What would such a self-confidence piece be?
My glasses. One is very thick and black, one is frameless and almost disappears. It makes me feel like a respected gentleman.
Speaking of men, do you talk to male colleagues about fashion?
Yes, but they take so much less time to finish. When I mention that it took me a few hours, they reply: Really, I started half an hour ago.
Max Mara and the Women in Film Foundation are now honouring you with the "Face of the Future Award". Why is this important?
Because this award puts the spotlight on the kind of industry we most want to work in. With women, the industry is more progressive, and the stories are more diverse. Ultimately, it shows that Max Mara also takes women's stories seriously.
What kind of image of women is circulating in Hollywood in post-MeToo times?
Before, there was always this fear of a wrong step. For many, this meant that they could never do the work they wanted to do. The fact that someone has so much power to be able to make an actress disappear into oblivion is absurd.
In the meantime, there are many more female producers and directors in Hollywood.
Yes, the power that women now have behind the camera also liberates us in front of the camera. I mean that in terms of how we can present ourselves in this world. I benefit greatly from the fact that so many women have put their careers on the line for the betterment of this industry. And the movies are getting better, too. In the past, it was the case that a female figure should be as broad as possible so that as many people as possible could see themselves in it. Now people finally understand that it can only be about the superficial stuff and a prototype of a woman is shown that doesn't even exist. Real life stories tell a lot more about what it means to be a woman.

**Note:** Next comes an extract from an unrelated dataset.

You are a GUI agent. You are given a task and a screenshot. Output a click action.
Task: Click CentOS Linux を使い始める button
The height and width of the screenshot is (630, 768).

You've been raising your voice for a long time: you spoke out against him in Donald Trump's first election campaign, when you couldn't even vote because you were only 16 years old.
This is largely simply due to the conversations that have been part of my dinner table at home for years. My grandparents were already active in various social movements. Then when I became more famous and people asked me questions, I happened to have a few answers because I had thought about it for a long time. I was treated as an activist before I could even really think about things. I was 14 at the time, and that's an interesting attribution. That's why studying was important to me.
You graduated from Harvard last year with a degree in sociology and African-American studies.
The four years at university were an important time for me to understand what kind of work I wanted to do privately and when I would like to perform it on the public stage. It's a double-edged sword today: if you don't share something on social media, people get the impression that you don't care. If you share too much, it seems like you're just taking care of everything. I had to learn that – and also that it's okay to be insecure. In this world, it's easy to feel the need to have a clear stance on everything. But it's also okay to be 23 and not be sure.